Check out the Adafruit NFC Board below:
PN532 NFC/RFID controller breakout board – v1.3
The PN532 is the most popular NFC chip, and is what is embedded in pretty much every phone or device that does NFC. It can pretty much do it all, such as read and write to tags and cards, communicate with phones (say for payment processing), and ‘act’ like a NFC tag. If you want to do any sort of embedded NFC work, this is the chip you’ll want to use!
NFC (Near Field Communications) is a way for two devices very close to each other to communicate. Sort of like a very short range bluetooth that doesn’t require authentication. It is an extension of RFID, so anything you can do with RFID you can do with NFC. You can do more stuff with NFC as well, such as communicate bi-directionally with cell phones
Because it can read and write tags, you can always just use this for RFID-tag projects. We carry a few different tags that work great with this chip. It can also work with any other NFC/RFID Type 1 thru 4 tag (and of course all the other NXP MiFare type tags)

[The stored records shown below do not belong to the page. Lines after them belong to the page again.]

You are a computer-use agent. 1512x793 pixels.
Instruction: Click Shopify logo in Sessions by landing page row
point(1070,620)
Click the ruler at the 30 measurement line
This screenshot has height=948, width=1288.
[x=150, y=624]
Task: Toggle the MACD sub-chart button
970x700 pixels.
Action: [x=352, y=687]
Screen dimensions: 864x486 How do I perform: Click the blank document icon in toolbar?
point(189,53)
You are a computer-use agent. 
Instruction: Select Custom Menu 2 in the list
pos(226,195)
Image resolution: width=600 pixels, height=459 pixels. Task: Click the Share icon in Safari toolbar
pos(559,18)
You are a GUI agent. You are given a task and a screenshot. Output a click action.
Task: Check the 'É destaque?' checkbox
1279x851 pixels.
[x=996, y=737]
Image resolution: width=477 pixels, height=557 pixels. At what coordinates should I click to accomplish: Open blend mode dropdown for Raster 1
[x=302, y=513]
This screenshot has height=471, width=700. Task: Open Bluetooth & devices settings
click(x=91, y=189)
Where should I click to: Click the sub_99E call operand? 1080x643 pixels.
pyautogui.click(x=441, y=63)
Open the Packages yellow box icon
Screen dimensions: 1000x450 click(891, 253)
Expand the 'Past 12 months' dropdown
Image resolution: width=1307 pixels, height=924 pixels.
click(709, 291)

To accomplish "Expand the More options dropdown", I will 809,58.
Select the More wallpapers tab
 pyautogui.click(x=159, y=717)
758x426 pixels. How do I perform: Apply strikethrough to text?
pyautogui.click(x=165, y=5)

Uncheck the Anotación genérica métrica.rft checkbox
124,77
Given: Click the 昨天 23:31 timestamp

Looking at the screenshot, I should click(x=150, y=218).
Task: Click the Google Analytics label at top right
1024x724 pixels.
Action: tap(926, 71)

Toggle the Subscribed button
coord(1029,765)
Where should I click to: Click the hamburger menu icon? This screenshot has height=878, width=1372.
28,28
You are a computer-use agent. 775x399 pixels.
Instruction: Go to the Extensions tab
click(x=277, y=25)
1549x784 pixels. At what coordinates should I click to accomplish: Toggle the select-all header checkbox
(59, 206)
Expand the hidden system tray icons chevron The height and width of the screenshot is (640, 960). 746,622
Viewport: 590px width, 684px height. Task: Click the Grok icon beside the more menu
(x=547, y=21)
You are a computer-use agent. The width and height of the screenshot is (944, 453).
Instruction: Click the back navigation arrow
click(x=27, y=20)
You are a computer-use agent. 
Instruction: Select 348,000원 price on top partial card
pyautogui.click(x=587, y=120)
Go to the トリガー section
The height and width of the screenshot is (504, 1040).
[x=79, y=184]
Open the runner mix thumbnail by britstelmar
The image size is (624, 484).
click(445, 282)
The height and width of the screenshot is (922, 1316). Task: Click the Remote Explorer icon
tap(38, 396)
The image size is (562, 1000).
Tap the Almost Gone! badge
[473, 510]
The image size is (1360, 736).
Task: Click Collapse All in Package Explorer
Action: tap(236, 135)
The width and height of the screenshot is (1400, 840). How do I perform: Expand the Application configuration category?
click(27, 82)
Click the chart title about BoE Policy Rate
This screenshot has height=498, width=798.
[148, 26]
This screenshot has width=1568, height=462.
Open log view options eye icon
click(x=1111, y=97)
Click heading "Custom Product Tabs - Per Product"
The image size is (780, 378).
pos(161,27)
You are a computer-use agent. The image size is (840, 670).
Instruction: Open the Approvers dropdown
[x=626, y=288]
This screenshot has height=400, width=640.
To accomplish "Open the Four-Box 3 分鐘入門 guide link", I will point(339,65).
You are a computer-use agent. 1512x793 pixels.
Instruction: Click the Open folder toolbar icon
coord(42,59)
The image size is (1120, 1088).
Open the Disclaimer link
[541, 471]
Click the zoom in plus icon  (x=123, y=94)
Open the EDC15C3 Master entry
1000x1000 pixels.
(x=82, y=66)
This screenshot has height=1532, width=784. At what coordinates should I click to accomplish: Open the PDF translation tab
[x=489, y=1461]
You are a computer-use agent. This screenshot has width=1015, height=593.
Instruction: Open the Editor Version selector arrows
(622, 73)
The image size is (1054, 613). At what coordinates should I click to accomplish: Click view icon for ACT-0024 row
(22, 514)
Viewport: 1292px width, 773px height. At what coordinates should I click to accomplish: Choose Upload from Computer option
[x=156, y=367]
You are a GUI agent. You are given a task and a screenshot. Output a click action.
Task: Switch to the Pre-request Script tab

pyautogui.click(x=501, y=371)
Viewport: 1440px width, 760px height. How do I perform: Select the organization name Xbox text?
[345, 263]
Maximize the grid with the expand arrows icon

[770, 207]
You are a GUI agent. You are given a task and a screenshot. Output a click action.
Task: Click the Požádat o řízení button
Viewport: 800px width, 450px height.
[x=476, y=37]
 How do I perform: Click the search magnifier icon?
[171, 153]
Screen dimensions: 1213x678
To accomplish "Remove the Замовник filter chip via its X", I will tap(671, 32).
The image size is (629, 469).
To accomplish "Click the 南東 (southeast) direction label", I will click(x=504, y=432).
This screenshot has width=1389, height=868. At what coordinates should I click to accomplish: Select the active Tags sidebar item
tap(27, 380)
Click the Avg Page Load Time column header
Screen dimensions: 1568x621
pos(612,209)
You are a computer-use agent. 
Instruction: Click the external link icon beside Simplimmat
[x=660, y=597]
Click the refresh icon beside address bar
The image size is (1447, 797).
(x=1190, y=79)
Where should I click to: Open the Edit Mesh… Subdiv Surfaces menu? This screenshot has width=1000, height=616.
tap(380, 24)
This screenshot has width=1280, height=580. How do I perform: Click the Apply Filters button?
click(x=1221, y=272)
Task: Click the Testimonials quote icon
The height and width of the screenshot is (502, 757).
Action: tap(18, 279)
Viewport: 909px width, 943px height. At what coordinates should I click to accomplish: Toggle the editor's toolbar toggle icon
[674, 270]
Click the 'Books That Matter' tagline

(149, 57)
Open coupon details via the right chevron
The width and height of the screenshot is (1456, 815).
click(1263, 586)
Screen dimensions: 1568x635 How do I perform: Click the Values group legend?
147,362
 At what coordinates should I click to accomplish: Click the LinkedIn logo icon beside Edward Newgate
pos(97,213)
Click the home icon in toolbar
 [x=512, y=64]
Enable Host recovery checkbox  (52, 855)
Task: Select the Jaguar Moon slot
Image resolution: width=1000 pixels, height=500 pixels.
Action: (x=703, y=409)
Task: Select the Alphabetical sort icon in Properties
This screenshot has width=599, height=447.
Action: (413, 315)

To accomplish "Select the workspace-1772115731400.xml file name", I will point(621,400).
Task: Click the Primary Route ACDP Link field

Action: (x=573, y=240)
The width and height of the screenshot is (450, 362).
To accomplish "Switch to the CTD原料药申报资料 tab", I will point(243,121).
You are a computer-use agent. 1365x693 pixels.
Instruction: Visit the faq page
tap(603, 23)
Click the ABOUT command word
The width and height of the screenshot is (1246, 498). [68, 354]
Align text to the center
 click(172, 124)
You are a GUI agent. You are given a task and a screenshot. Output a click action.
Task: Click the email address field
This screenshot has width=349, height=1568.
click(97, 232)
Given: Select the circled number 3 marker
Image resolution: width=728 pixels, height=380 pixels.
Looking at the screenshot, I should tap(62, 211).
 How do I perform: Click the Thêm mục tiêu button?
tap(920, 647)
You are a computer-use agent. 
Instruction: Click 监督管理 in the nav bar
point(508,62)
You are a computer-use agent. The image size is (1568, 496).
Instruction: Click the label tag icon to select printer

The PN532 is also very flexible, you can use 3.3V TTL UART at any baud rate, I2C or SPI to communicate with it. This chip is also strongly supported by libnfc, simply plug in an FTDI cable and use the FTDI serial port device to communicate – this lets you do NFC dev using any Linux/Mac/Windows computer!
Comes with: the PN532 breakout board including a tuned 13.56MHz stripline antenna, 0.1″ header, 2 jumpers/shunts and a 4050 level shifter chip. We also toss in a Mifare Classic 1K card! (You can get more tags from us here) New in version 1.3: onboard power LED, 3.3V regulator and an FTDI header so you can plug in an FTDI friend or FTDI cable and use with libnfc.